[[ EXERCISE DATA, beginning ]]

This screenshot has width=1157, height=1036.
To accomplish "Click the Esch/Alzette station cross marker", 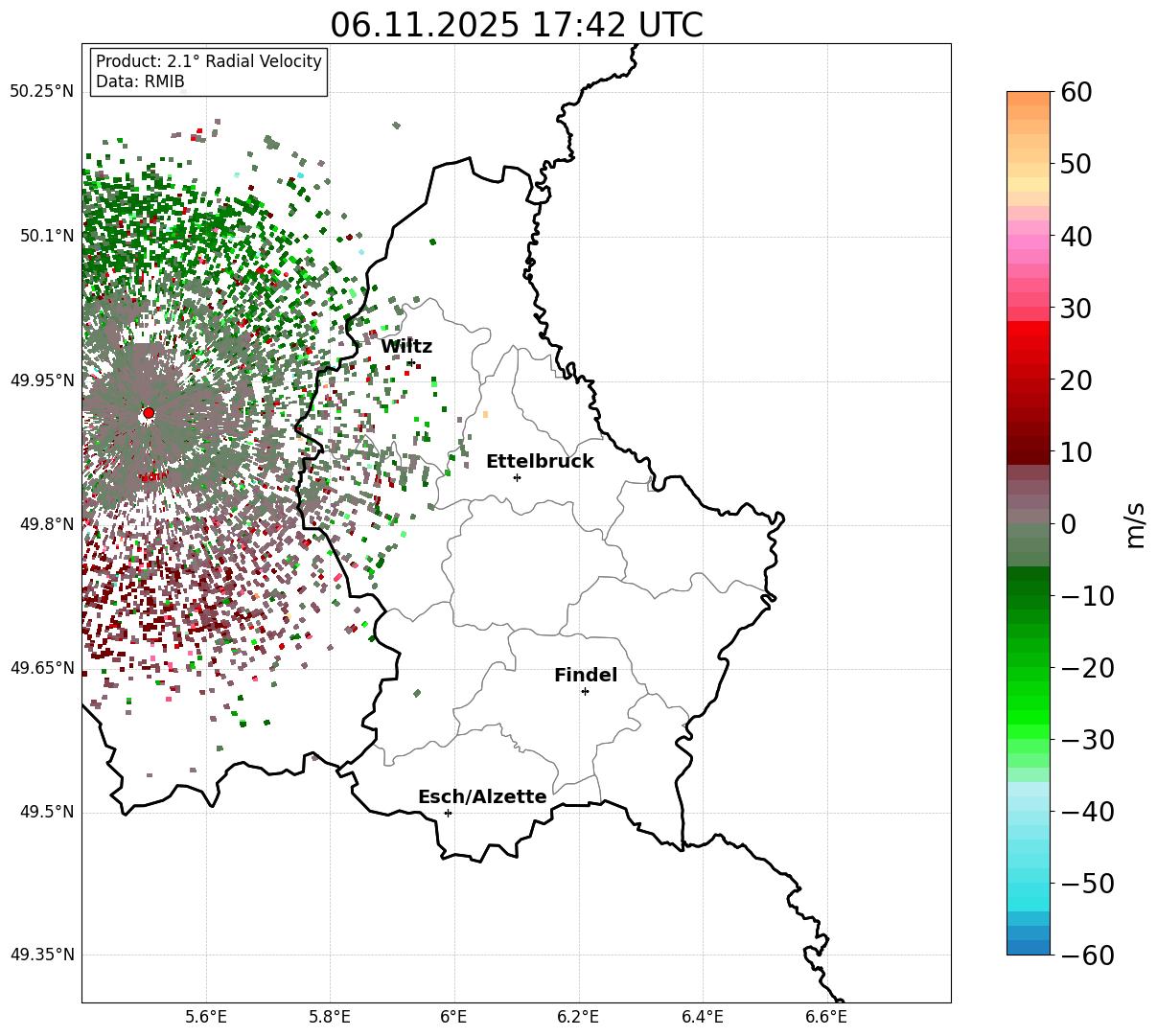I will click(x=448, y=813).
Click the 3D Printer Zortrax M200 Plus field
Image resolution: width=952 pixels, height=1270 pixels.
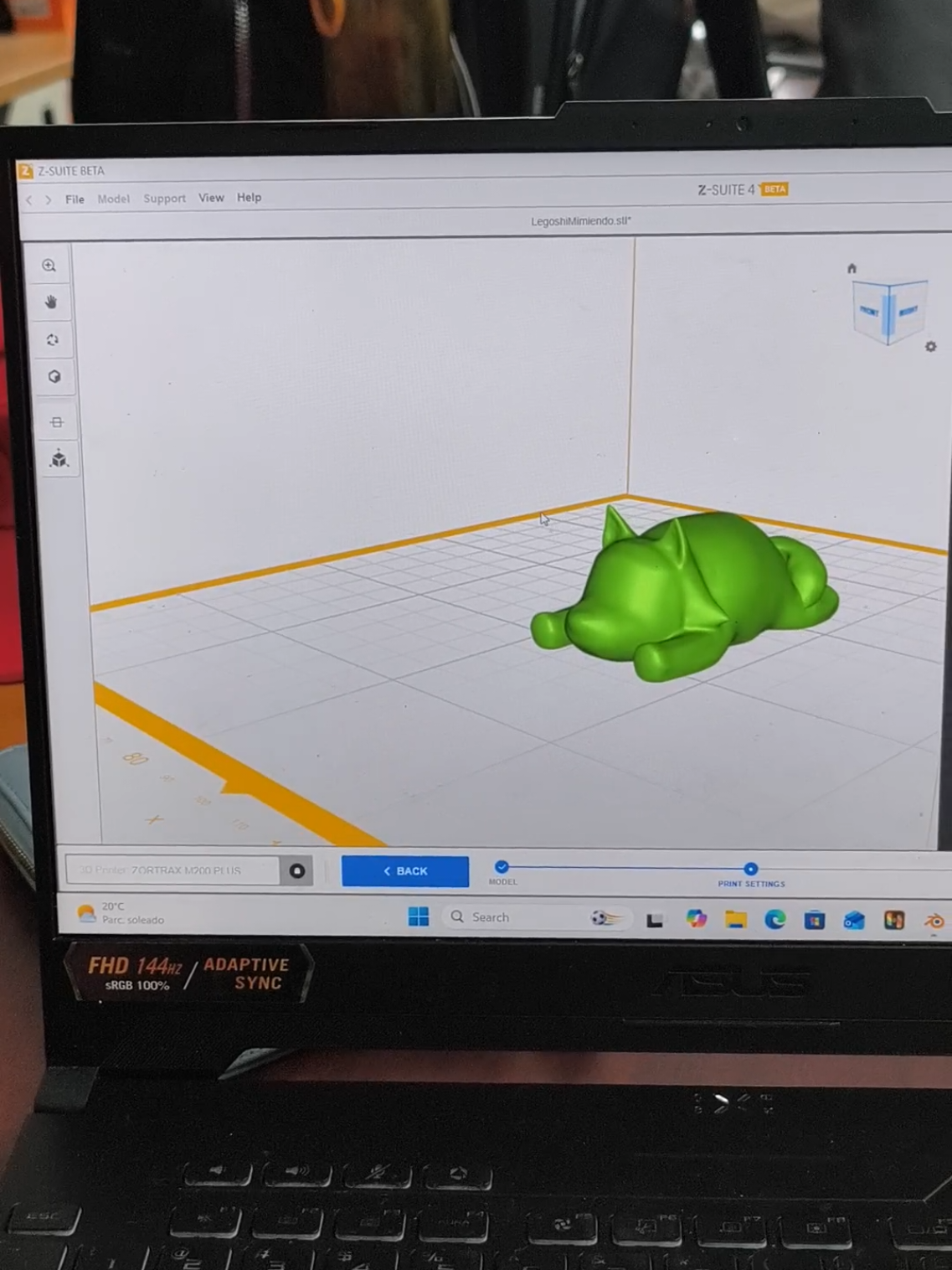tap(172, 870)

[[ EXERCISE DATA, end ]]

PROBLEM TO SOLVE
Your output must consist only of the lines from the line with "Click the 3D Printer Zortrax M200 Plus field" through the final line of the data, both included, reproduced exactly and free of pictures.

YOUR RESPONSE
Click the 3D Printer Zortrax M200 Plus field
Image resolution: width=952 pixels, height=1270 pixels.
tap(172, 870)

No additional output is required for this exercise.